Erklärung des SPD Landesvorstandes NRW vom 15.3.2002

Landesvorstandssitzung am 15. 03. 02Pressekonferenz am 15. 03. 02 mit Schartau, Groschek

Der SPD Landesvorstand der NRW SPD hat einstimmig beschlossen, dass gegen Dr. Werner Jung Sofortmaßnahmen gem. § 18 (1) des Organisationstatuts der SPD angeordnet werden.

Dies bedeutet, dass mit sofortiger Wirkung alle Rechte aus der Parteimitgliedschaft ruhen.

Als konkrete Folge ergibt sich, dass Dr. Werner Jung derzeit nicht als Kandidat auf der Landesliste für die Bundestagswahl erscheinen kann.

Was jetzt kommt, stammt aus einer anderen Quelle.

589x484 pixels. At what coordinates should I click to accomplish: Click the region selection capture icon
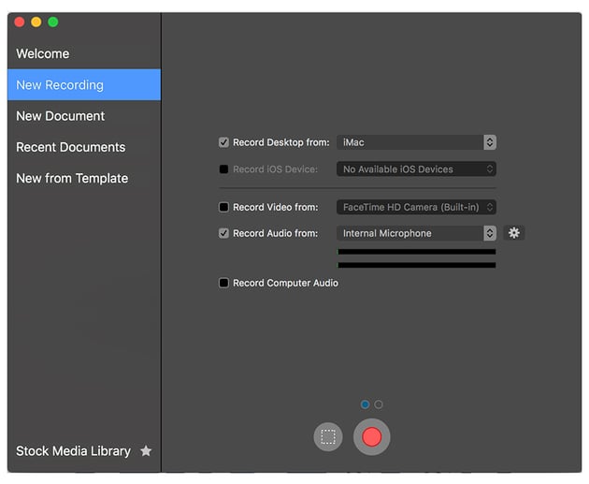tap(327, 436)
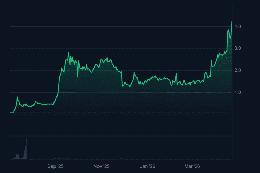The image size is (260, 173).
Task: Select the February spike near 1.85
Action: (x=176, y=73)
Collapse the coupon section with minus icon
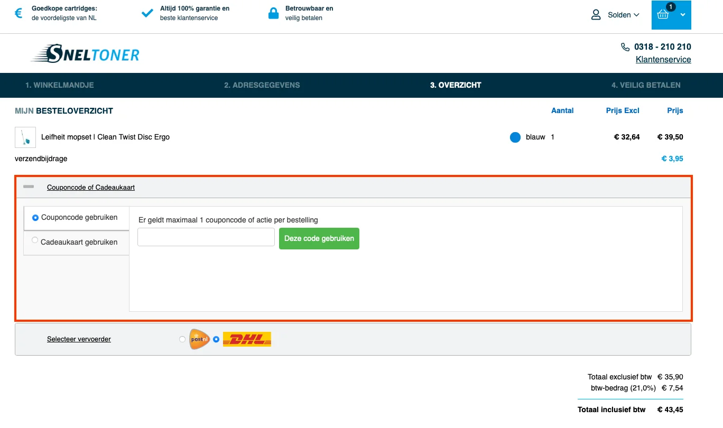 [x=29, y=187]
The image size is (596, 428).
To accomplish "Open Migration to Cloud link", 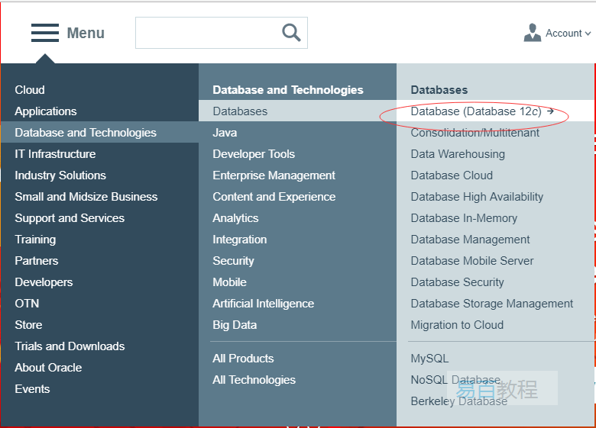I will point(457,325).
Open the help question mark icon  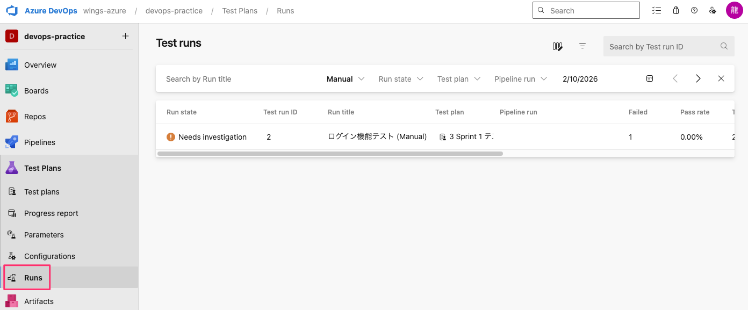[694, 11]
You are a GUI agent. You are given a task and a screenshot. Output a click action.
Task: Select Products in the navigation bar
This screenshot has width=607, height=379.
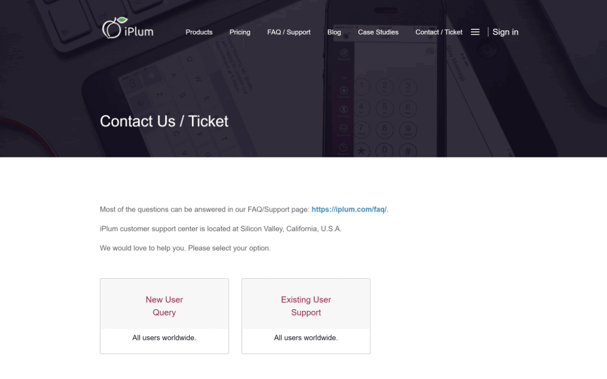pos(199,32)
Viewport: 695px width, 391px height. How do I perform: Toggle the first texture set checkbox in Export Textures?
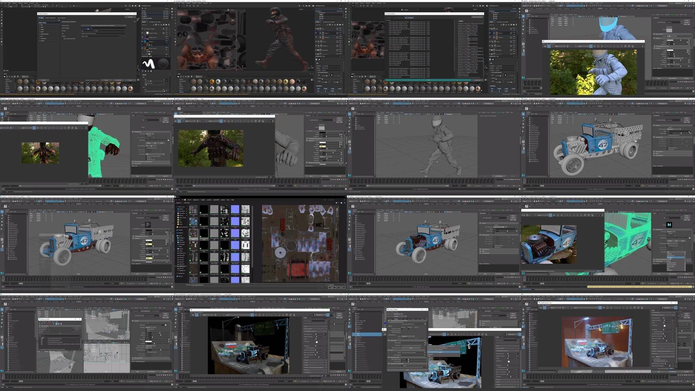pos(40,25)
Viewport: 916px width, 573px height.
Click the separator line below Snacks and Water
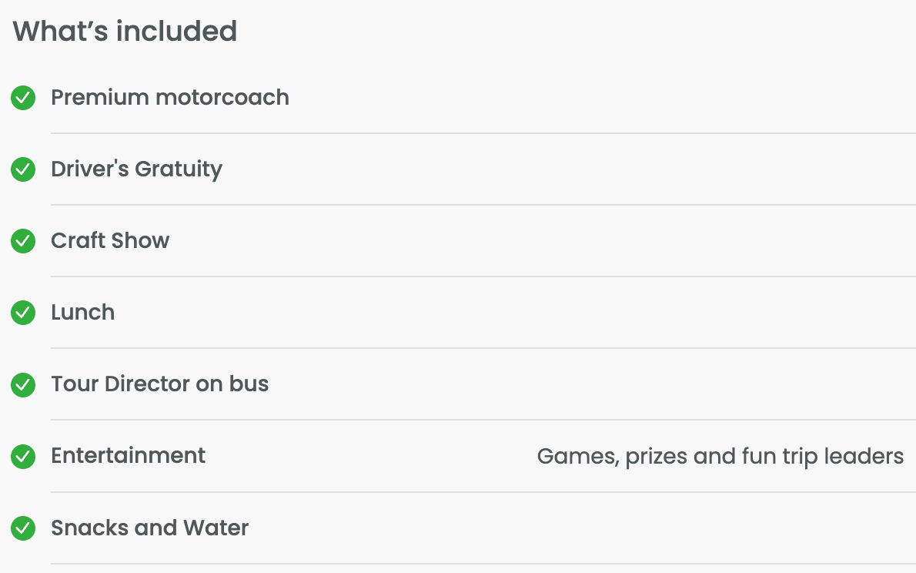tap(483, 564)
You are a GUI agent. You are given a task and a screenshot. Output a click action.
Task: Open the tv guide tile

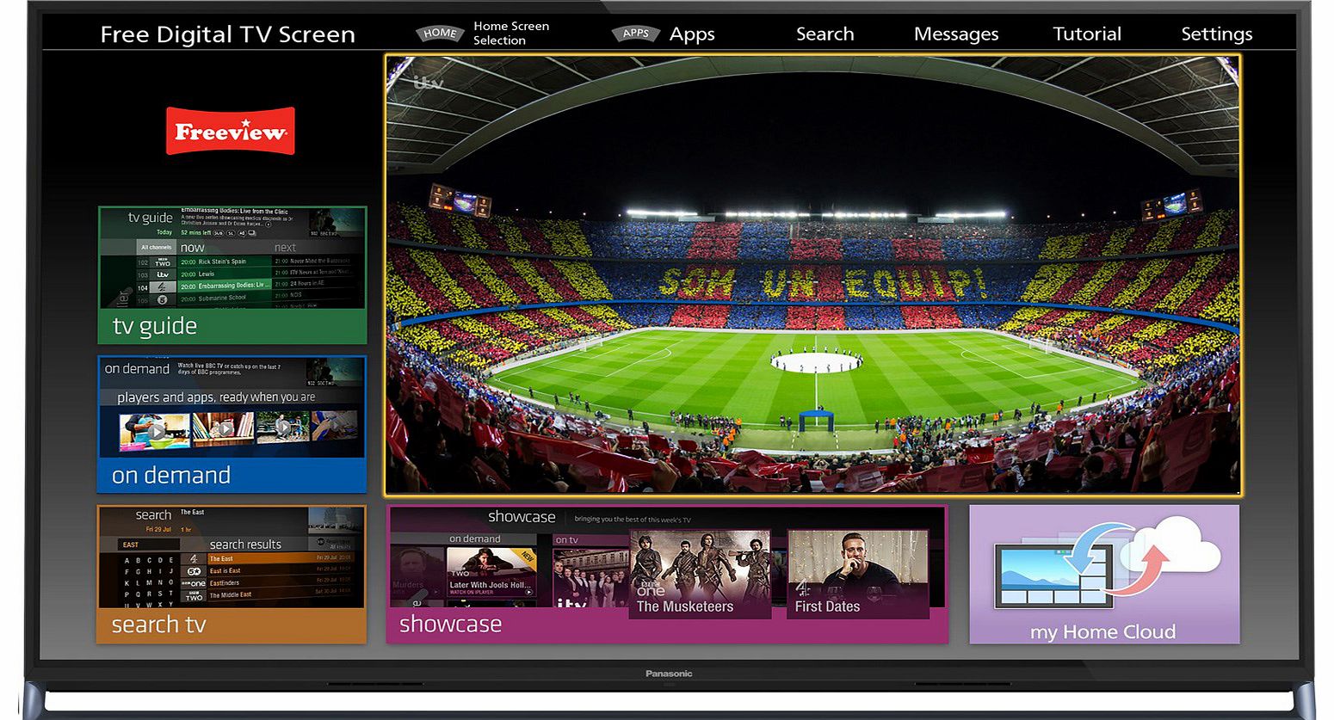point(232,275)
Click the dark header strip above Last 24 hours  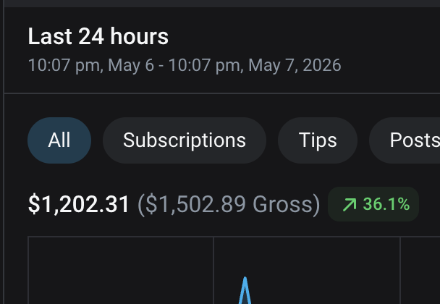[220, 4]
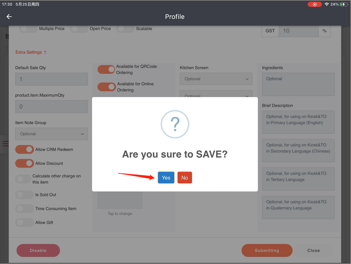
Task: Turn on Time Consuming Item toggle
Action: click(x=24, y=209)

Gem. §19 (2) des Organisationstatuts bedeutet die Anordnung von Sofortmaßnahmen gleichzeitig die Einleitung eines Parteiordnungsverfahrens. Im Organisationsstatut ist vorgesehen, dass für die Durchführung dieses Verfahrens die Schiedskommission des Landesverbandes zuständig ist.

Im Rahmen dieses Verfahrens werden die Vorgänge umfassend geprüft. Insoweit stellt die Anordnung von Sofortmaßnahmen keine Vorverurteilung dar, weil die endgültige Entscheidung der Schiedskommission vorbehalten bleibt.